__QUELLENAUSZUG__:
Für seine Wüstenfotos reist Michael Martin mit Eisbrechern, Hundeschlitten, Geländeautos, Skiern und Helikoptern rund um die Welt. Über 300 000 Bilder hat er bereits geschossen. Die Bildbände des 52-Jährigen sind preisgekrönt, seine Tourneen bundesweit ausverkauft. Dabei wäre für den Münchner Geografen beinahe alles ganz anders gekommen.Schon als vierzehnjähriger Schüler beobachtete Michael Martin, geboren im schwäbischen Gersthofen, mit seinem selbst gebauten Newton-Spiegelteleskop den Mars. Dabei stellte er sich die lebensfeindlichen Verhältnisse auf dem roten Planeten vor. Drei Jahre später reiste er mit dem Mofa von

München bis an den Rand der Sahara, um im Süden Marokkos die Objekte des Südsternhimmels beobachten zu können. Dabei fiel Martin auf: Die Weiten der Sahara sahen genauso aus, wie er sich die Marsoberfläche immer vorgestellt hatte. „Ich realisierte, dass auch die Erde ein Wüstenplanet ist“, erklärt er der Staatszeitung. „Von da an ließen mich die Wüsten der Erde nicht mehr los.“
Inzwischen berichtet der 52-Jährige seit über 30 Jahren über seine Wüstenreisen und wurde zum weltweit renommiertesten Wüstenfotografen. Er veröffentlichte 30 Bildbände und Bücher, hielt über 2000 Vorträge und produzierte mehrere Fernsehfilme. Ab dem Jahr 2009 unternahm Martin für sein Projekt „Planet Wüste“ 40 Expeditionen, die jetzt neben einem Bildband in Fernsehserien, Magazinen und Ausstellungen zu sehen sind – aktuell im Münchner Museum Mensch und Natur. Neben den Trockenwüsten standen dabei auch die Kälte- und Eiswüsten der Arktis beziehungsweise Antarktis im Fokus. Seine Werke wurden mit zahlreichen Preisen ausgezeichnet – unter anderem mit einer Ehrenmedaille der britischen Royal Geographic Society.

[Gespeicherte Dateneinträge]
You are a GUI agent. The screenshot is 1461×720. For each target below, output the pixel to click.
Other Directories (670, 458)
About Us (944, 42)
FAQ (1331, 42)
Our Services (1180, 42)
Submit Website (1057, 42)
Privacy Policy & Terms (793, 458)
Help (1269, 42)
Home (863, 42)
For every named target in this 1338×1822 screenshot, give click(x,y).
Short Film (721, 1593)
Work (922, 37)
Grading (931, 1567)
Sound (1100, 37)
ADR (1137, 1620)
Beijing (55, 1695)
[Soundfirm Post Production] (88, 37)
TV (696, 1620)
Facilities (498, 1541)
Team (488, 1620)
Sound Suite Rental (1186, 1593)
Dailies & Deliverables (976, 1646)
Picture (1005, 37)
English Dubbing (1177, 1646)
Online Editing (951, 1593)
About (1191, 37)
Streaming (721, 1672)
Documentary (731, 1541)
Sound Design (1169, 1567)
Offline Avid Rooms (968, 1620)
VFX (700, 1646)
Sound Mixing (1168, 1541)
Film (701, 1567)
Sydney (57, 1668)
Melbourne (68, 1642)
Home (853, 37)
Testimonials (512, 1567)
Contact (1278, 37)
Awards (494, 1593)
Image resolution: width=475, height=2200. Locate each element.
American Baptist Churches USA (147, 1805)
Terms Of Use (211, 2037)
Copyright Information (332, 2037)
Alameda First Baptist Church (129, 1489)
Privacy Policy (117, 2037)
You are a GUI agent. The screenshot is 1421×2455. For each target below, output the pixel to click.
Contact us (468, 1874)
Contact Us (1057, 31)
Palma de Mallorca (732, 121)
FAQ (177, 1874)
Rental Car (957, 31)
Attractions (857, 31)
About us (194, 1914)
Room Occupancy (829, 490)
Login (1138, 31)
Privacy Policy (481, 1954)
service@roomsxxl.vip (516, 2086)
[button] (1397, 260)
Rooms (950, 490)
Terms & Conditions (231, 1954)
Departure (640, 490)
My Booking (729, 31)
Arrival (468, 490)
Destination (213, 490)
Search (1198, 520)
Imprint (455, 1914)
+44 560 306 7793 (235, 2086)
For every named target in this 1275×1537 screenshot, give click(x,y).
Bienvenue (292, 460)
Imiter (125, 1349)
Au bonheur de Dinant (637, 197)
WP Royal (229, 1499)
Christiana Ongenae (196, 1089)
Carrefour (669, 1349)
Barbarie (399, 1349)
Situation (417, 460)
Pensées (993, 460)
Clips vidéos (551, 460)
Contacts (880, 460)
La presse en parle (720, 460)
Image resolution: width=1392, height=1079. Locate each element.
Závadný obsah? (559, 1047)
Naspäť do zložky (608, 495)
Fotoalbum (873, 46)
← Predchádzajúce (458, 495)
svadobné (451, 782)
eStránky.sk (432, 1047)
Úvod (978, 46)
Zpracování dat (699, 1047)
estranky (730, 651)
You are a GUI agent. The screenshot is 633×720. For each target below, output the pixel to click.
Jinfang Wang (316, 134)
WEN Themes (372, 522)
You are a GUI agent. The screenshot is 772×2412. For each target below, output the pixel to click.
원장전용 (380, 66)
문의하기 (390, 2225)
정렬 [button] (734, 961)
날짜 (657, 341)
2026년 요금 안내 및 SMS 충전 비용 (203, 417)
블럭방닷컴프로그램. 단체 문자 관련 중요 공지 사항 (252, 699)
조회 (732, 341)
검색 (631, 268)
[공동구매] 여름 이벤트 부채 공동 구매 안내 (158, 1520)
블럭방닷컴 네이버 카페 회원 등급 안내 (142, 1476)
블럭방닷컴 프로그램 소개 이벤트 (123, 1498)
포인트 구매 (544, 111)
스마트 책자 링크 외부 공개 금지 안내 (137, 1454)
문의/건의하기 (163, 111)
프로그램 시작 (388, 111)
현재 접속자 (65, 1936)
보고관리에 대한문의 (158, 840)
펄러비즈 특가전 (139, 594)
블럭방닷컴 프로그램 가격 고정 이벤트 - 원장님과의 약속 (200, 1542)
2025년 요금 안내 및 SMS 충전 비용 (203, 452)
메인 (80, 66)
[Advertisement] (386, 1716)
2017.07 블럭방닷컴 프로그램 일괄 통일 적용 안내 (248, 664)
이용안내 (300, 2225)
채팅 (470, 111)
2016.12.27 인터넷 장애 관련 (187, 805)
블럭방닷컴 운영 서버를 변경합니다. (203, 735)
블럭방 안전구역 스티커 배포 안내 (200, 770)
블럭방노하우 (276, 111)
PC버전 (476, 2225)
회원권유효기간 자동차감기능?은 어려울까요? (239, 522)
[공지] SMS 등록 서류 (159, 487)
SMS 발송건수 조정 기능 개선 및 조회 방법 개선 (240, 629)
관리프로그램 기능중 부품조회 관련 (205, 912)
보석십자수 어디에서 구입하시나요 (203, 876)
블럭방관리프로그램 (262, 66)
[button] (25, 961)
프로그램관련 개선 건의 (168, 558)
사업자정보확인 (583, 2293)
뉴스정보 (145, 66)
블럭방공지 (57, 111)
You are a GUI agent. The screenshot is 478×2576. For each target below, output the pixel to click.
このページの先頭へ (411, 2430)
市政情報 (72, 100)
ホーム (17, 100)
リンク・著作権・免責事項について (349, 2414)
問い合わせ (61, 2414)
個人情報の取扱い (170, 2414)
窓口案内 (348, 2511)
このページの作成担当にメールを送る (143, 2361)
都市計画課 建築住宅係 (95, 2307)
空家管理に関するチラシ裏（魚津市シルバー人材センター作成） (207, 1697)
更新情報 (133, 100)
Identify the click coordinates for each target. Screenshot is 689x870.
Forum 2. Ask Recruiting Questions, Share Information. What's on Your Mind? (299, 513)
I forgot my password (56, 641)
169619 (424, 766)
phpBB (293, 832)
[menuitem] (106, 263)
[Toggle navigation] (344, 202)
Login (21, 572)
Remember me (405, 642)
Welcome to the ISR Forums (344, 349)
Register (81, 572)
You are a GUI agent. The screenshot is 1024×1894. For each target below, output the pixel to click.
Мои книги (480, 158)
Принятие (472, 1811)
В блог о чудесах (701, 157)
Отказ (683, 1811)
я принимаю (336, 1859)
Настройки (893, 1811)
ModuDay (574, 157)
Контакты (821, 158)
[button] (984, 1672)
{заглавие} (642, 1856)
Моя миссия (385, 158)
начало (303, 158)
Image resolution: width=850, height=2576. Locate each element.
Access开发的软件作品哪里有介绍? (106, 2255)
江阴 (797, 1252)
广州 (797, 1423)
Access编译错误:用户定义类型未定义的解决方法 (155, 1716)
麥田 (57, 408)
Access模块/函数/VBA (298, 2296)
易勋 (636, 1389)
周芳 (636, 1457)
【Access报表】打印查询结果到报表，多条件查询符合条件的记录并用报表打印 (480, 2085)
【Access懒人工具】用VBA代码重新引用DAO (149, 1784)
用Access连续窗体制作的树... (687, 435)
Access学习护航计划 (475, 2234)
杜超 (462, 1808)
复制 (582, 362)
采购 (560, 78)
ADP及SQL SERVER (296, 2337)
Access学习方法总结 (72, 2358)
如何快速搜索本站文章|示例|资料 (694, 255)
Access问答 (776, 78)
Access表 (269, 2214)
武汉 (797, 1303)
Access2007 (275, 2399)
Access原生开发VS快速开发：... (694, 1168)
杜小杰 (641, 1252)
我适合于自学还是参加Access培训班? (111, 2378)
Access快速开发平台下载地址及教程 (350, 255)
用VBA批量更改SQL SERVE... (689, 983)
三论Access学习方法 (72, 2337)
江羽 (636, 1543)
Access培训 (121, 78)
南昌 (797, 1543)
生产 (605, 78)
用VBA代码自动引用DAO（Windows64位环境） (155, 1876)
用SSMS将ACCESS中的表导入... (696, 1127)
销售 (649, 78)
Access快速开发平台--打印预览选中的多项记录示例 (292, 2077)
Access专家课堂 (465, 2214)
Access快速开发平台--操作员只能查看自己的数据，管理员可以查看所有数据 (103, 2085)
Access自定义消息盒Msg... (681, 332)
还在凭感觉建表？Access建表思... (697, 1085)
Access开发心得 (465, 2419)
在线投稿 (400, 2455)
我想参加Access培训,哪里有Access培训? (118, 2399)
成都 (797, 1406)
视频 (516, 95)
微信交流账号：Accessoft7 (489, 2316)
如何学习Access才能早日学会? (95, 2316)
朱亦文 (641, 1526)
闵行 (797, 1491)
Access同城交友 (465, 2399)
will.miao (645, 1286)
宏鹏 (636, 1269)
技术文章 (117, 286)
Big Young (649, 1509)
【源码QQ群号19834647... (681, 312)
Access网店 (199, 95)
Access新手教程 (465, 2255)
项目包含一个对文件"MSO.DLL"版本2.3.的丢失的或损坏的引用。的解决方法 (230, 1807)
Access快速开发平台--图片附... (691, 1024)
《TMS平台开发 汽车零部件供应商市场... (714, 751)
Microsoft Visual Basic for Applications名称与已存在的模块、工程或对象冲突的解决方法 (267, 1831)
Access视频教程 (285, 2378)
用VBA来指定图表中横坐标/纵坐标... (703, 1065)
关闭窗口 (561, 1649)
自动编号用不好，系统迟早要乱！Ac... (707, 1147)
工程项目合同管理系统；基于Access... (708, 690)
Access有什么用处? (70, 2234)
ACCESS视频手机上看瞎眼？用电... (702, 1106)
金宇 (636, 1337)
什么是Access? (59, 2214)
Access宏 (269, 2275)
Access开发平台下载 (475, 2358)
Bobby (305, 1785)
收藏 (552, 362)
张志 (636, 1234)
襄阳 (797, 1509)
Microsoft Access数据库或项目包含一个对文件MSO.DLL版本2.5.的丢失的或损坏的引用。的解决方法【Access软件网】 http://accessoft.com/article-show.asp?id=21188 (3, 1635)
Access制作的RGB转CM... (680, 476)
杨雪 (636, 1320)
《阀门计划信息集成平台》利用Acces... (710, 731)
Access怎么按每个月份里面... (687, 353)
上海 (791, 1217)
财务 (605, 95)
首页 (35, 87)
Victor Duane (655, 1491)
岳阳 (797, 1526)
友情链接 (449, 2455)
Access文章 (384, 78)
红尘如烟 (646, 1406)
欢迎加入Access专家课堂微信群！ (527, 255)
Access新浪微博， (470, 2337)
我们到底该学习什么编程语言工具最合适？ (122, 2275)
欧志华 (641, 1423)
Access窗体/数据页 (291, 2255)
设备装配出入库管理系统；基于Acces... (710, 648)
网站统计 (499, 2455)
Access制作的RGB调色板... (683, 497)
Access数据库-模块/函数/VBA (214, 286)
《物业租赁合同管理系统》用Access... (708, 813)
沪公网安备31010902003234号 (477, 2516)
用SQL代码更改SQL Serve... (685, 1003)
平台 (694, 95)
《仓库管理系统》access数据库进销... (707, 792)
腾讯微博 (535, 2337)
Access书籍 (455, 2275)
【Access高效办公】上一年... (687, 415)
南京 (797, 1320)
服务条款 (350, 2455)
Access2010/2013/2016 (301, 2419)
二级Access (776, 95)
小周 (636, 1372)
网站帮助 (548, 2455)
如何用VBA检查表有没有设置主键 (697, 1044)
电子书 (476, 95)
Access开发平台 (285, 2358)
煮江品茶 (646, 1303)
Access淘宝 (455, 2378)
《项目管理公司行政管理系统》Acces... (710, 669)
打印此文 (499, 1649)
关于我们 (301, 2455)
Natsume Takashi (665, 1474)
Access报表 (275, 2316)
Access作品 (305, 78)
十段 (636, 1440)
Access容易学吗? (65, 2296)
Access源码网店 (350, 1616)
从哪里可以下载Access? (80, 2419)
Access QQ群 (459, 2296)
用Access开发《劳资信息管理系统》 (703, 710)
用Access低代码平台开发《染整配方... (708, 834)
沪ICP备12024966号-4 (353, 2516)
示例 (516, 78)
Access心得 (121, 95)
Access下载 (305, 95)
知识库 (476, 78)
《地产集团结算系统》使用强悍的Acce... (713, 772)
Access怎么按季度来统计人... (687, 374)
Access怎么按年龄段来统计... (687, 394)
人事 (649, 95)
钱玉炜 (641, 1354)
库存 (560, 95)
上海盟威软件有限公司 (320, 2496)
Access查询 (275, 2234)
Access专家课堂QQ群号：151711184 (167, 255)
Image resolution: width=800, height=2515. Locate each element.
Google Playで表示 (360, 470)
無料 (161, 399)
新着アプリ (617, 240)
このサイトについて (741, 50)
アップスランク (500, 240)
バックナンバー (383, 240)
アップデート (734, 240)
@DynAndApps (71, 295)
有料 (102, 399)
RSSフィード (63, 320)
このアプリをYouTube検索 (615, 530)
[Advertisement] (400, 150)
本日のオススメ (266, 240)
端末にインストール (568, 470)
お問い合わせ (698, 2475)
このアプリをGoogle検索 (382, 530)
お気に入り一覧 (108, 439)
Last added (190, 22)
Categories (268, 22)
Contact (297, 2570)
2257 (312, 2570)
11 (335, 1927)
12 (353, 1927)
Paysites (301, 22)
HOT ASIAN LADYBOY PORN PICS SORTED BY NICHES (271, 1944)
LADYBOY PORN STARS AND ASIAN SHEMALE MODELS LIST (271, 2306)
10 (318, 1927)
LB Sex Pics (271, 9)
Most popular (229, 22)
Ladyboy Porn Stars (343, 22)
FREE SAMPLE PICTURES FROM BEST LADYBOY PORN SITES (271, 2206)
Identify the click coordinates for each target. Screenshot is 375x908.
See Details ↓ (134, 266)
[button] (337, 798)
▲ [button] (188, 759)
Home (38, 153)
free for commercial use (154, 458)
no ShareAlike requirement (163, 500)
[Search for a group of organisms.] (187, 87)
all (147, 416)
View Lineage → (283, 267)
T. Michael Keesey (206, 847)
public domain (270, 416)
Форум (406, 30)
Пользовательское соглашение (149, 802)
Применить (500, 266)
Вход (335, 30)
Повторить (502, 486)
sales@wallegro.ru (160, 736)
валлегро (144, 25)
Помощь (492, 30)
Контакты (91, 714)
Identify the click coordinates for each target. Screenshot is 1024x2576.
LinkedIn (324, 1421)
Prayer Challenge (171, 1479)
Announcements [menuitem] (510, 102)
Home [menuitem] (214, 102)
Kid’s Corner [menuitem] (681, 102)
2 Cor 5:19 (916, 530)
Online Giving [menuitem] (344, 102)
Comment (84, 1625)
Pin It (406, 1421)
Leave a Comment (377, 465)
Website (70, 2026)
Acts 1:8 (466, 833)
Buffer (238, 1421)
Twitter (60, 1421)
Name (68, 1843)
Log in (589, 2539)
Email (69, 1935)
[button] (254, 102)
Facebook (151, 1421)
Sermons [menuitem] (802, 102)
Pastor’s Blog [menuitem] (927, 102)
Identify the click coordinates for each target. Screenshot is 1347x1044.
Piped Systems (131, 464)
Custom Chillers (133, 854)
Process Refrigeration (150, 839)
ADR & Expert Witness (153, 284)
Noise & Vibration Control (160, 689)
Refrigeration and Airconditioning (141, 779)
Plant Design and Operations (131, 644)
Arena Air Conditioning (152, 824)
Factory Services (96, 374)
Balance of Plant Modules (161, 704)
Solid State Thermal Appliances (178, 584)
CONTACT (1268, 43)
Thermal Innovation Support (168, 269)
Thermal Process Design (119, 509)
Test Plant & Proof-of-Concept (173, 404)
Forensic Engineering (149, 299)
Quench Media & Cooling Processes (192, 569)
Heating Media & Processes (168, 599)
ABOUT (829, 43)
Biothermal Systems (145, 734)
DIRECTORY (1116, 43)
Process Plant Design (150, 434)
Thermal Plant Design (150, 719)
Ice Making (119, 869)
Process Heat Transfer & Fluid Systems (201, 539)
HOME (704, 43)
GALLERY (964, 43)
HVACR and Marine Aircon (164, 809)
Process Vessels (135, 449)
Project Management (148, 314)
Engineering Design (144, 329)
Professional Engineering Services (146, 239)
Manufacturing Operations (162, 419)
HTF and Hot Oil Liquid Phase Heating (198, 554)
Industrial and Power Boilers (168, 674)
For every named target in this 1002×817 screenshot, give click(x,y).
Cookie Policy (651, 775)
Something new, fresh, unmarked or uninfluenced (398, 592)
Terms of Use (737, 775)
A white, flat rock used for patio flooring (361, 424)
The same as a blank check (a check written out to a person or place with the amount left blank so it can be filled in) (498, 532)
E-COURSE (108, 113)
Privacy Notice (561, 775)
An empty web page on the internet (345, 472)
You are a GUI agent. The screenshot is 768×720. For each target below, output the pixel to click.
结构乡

__AUFGABEN__:
1 – Übertrage diesen Satz aus dem Quellenauszug ins Englische: „Neben den Trockenwüsten standen dabei auch die Kälte- und Eiswüsten der Arktis beziehungsweise Antarktis im Fokus.“
2 – Prüfe anhand des Quellenauszugs, ob jede Aussage zutrifft, und antworte jeweils mit Ja oder Nein samt den entscheidenden Worten als wörtlichem Zitat: (a) Michael Martin wurde in München geboren. (b) Für das Projekt „Planet Wüste“ unternahm er 40 Expeditionen. (c) Er hielt weniger als 1000 Vorträge.
Die Zeilen sind eigenständiges Material und gehören nicht zum Quellenauszug.

__LÖSUNGEN PRO AUFGABE__:
1 – Besides the arid deserts, the cold and ice deserts of the Arctic and Antarctic were also a focus.

2 –
(a) Nein: „geboren im schwäbischen Gersthofen“
(b) Ja: „unternahm Martin für sein Projekt „Planet Wüste“ 40 Expeditionen“
(c) Nein: „hielt über 2000 Vorträge“